─── ARTICLE
Single by Gloriana

from the album A Thousand Miles Left Behind
- Released: September 10, 2012
- Genre: Country
- Length: 4:27 (album version) 3:52 (radio edit)
- Label: Emblem/Warner Bros.
- Songwriters: Tom Gossin James T. Slater Stephanie Bentley
- Producer: Matt Serletic

Gloriana singles chronology
| "(Kissed You) Good Night" (2011) | "Can't Shake You" (2012) | "Best Night Ever" (2014) |

= Can't Shake You =

"Can't Shake You" is a song recorded by the American country music group Gloriana, released in September 2012. It was the third single and final single from their album A Thousand Miles Left Behind. Group member Tom Gossin co-wrote it with James T. Slater and Stephanie Bentley. The band performed it in an episode of the TV show Hart of Dixie.

==Content==
"Can't Shake You" is a midtempo ballad about a male who, despite breaking up, cannot "shake" the memory of a former lover. The lyric is from the male's perspective in the first verse, which is sung by Tom Gossin, and a female perspective sung by Rachel Reinert in the second.
──────
─── RECORDED INFORMATION
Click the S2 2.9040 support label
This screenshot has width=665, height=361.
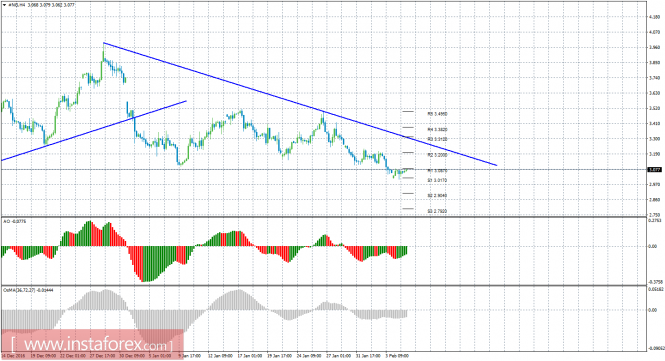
──────
WORK TO DO
From the song article, extract the passage that starts with the words containing "- Songwriters: Tom" and ends with "in the second.", copying it word for word. The data here comes from a separate source, unrelated to the song article.

COMPLETED EXERCISE
- Songwriters: Tom Gossin James T. Slater Stephanie Bentley
- Producer: Matt Serletic

Gloriana singles chronology
| "(Kissed You) Good Night" (2011) | "Can't Shake You" (2012) | "Best Night Ever" (2014) |

= Can't Shake You =

"Can't Shake You" is a song recorded by the American country music group Gloriana, released in September 2012. It was the third single and final single from their album A Thousand Miles Left Behind. Group member Tom Gossin co-wrote it with James T. Slater and Stephanie Bentley. The band performed it in an episode of the TV show Hart of Dixie.

==Content==
"Can't Shake You" is a midtempo ballad about a male who, despite breaking up, cannot "shake" the memory of a former lover. The lyric is from the male's perspective in the first verse, which is sung by Tom Gossin, and a female perspective sung by Rachel Reinert in the second.